I struggled with this for a bit because it seemed like the upload option of pvesm did not exist in the version I was using. I saw multiple references to it on some blogs and one random documentation site, but there is no mention of pvesm upload on the official proxmox documentation. I gave up on this, assuming it was removed at some point. The idea behind it at least was that I could upload/copy a file to a managed volume that was not mounted to the VE host.

proxmox-backup-client

Chatting with an LLM I learned that the proxmox-backup-client offers an excellent and native way to interact with PBS over command line, including the ability to make backups of things that aren’t VMs or containers in the proxmox UI. It enables you to “archive” basically anything and give it the metadata of any other backup being handled by PBS – which also lets you see and manage those backups in the PBS UI which is super handy.

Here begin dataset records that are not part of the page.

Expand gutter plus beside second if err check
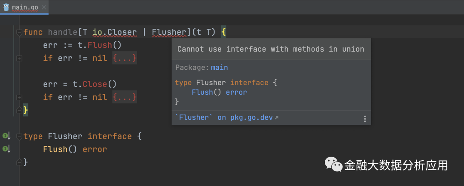464x186 pixels. (x=19, y=97)
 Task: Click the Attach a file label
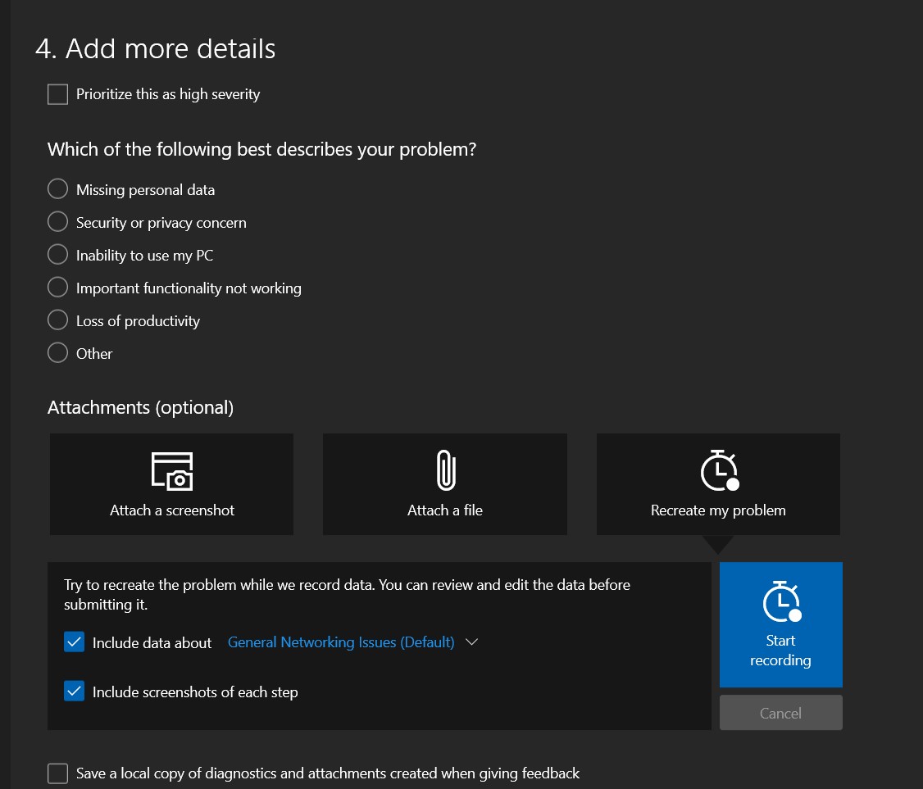(x=445, y=510)
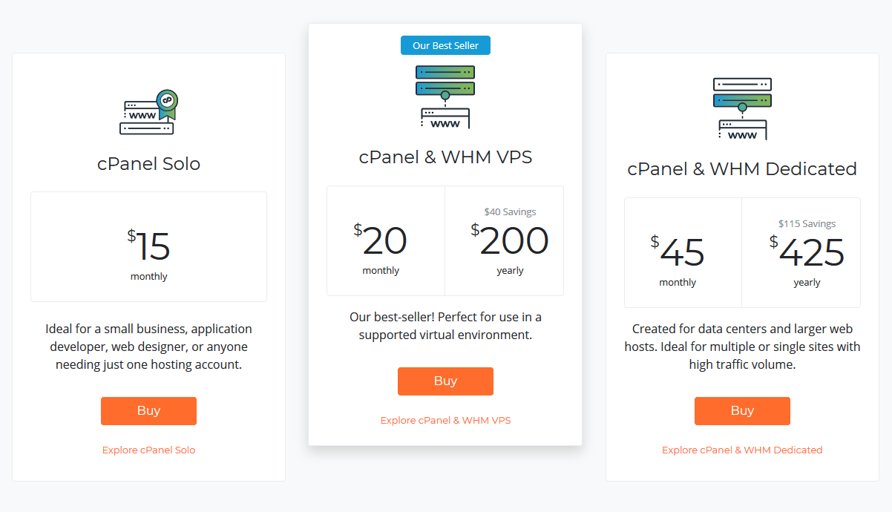The width and height of the screenshot is (892, 512).
Task: Click the cPanel & WHM VPS server icon
Action: (445, 96)
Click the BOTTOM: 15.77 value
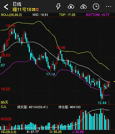This screenshot has height=134, width=115. [x=98, y=15]
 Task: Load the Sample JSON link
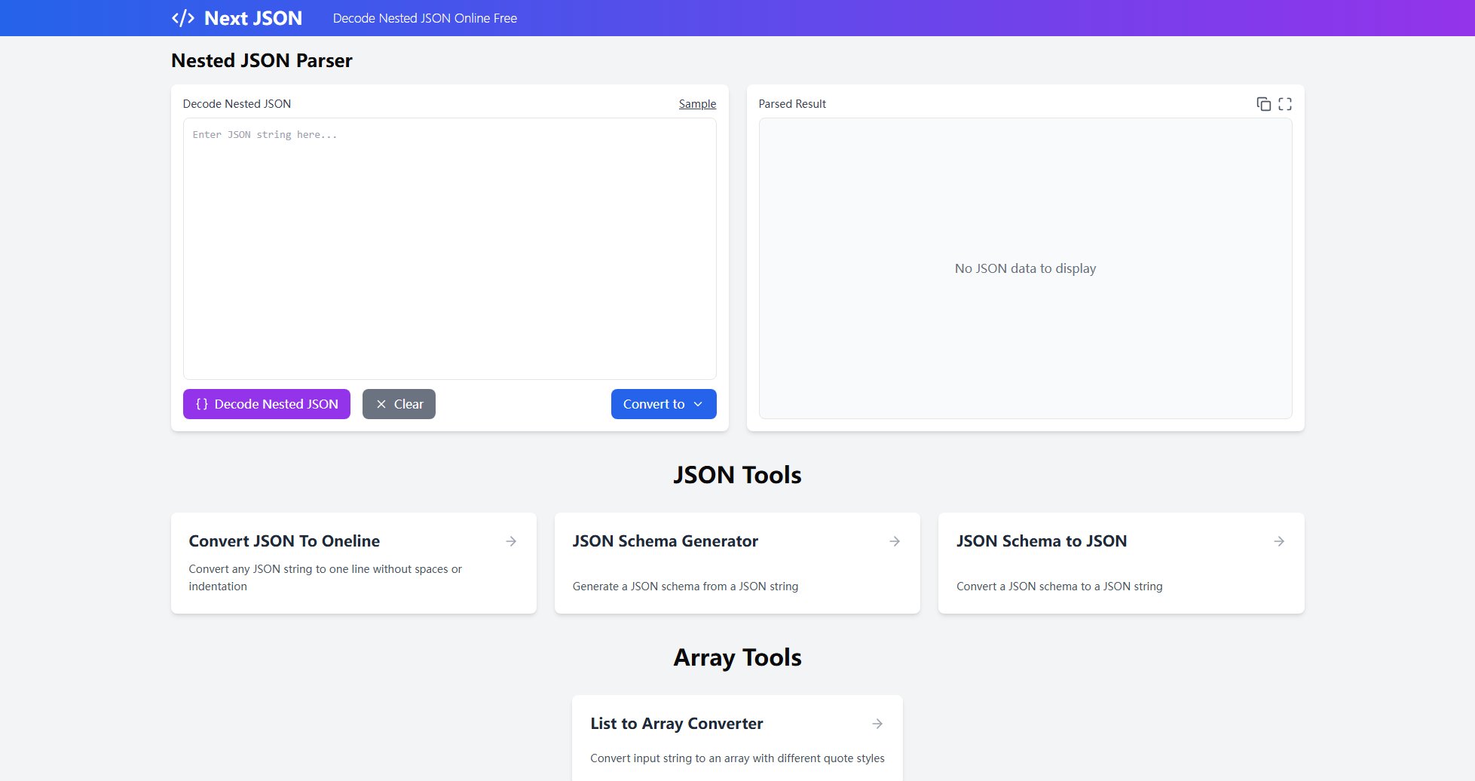[x=697, y=104]

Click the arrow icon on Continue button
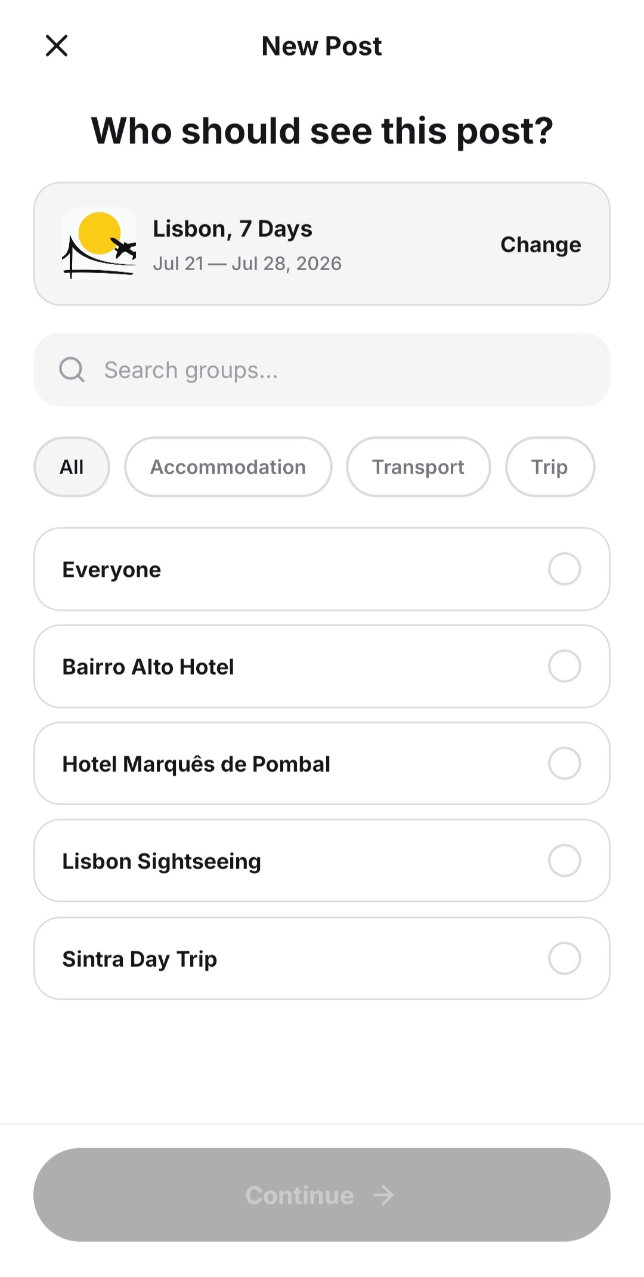tap(383, 1195)
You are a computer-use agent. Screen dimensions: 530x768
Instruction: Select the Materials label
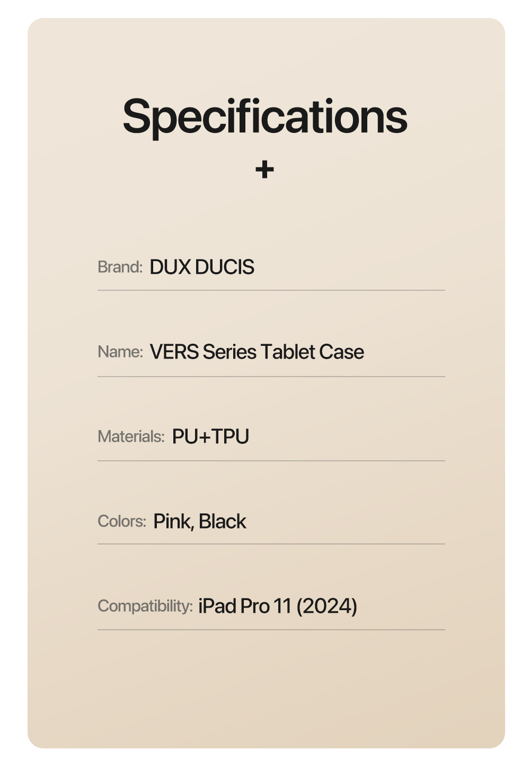[131, 436]
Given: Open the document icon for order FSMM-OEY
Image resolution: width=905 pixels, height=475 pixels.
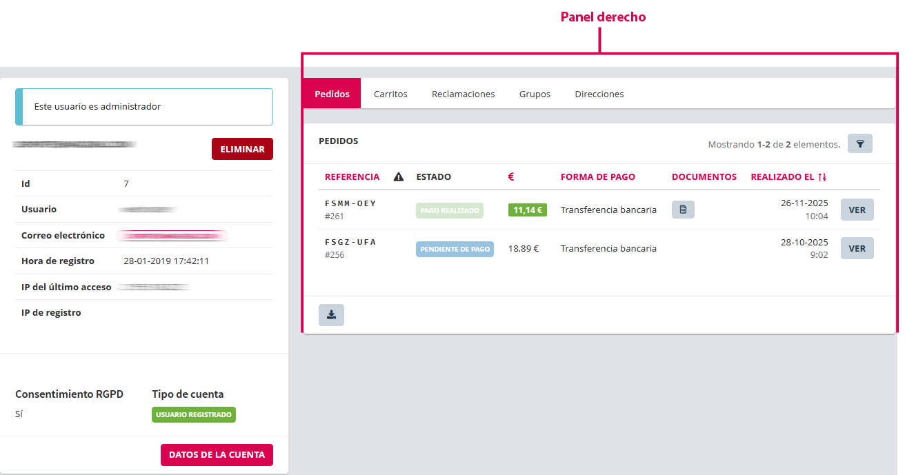Looking at the screenshot, I should pyautogui.click(x=683, y=210).
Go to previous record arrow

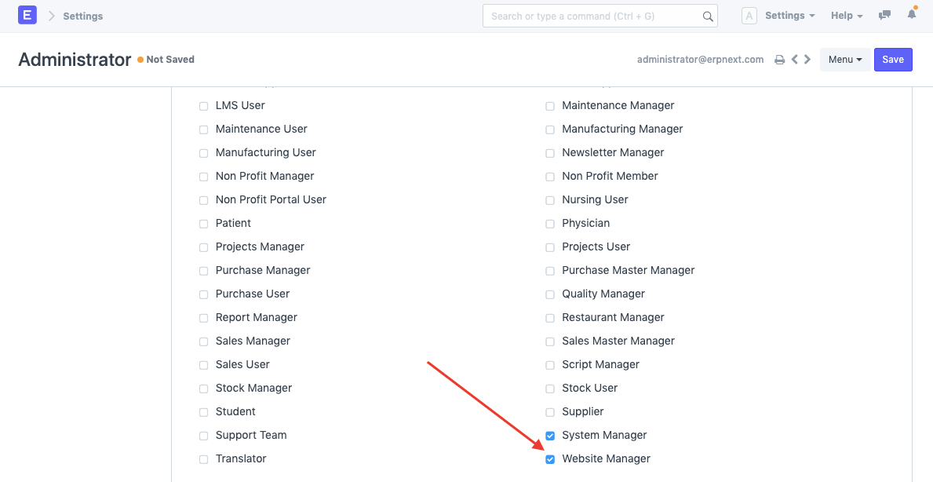[x=795, y=60]
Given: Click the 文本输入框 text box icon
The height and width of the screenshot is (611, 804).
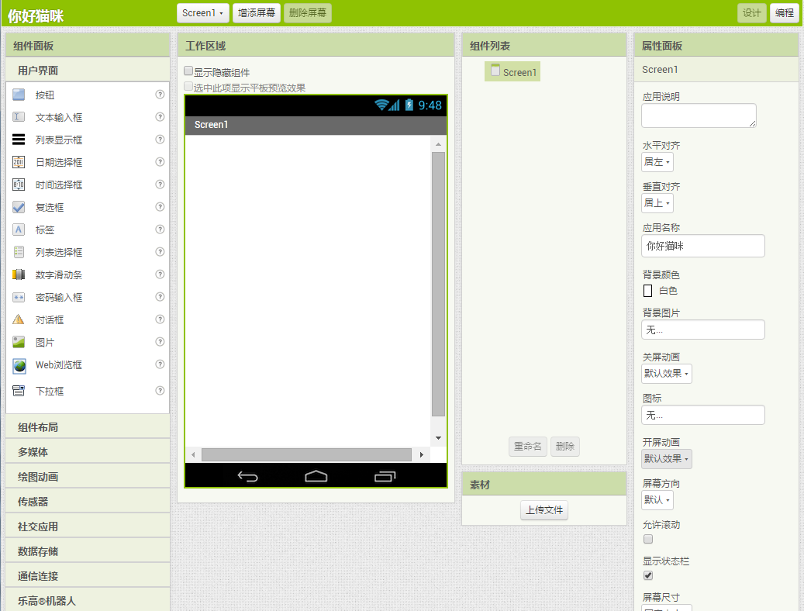Looking at the screenshot, I should tap(19, 117).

I read some of the official proxmox-backup-client documentation here: Backup Client Usage — Proxmox Backup 4.1.2-1 documentation

Going down this path, I wrote a shell script that would execute proxmox-backup-client with the necessary parameters to backup my /etc/ folder to one of my PBS datastores. You can see from the docs that proxmox-backup-client utilizes some environment variables that you will need to set in a script. This was the resulting script:

#!/bin/bash
set -e
export PBS_REPOSITORY="root@pam!pve-host-backup@hostname:store01"
export PBS_PASSWORD_FILE="/root/.pbs-key"
BACKUP_ID="pve-host-config"
BACKUP_DATE=$(date +%Y-%m-%d)
proxmox-backup-client backup \
etc.pxar:/etc \
root.pxar:/root \
--backup-id "$BACKUP_ID" \
--backup-type host \
--backup-time "$(date +%s)"
``

This script backs up my /etc/ and /root/ directories. Here are some notes about the environment variables and their formatting:

PBS_REPOSITORY="root@pam!pve-host-backup@hostname:store01"
  • root@pam represents the user and realm you are referencing in PBS
  • !pve-host-backup represents the name of the API token being used to authenticate (more on the token below). If you use a token, you will put ![token name]
  • @hostname is just the PBS host name or ip
  • :store01 is the name of the datastore you want to back up to on the pbs server
PBS_PASSWORD_FILE="/root/.pbs-key"

This variable points to where you store the password or token for authentication. For API token, you will just paste the token value into a file and limit the privs on it with chmod 0600.

Create an API Token

If you want to go the API token route, you can make them in the PBS UI: Configuration -> Access Control -> API Token. Click add and you can name and expire your token as you wish. This name is what you will put in the environment variable defining the PBS connect string.

Then you need to grant that token access to whatever store you want it to be able to upload to:

Test and Run

Now with the variables filled out, and the API key stored in a file, I executed the shell script and it backed up the directories as expected.

I added this shell script to a cron job to run nightly.

After completion the backup of the directories showed up right alongside the other VM backups on my PBS host:

After succeeding with proxmox-backup-client, it occurred to me that this could also be a potentially better avenue for backing up my fileshares as opposed to the samba-based approach I took previously. But for now, I will leave that alone.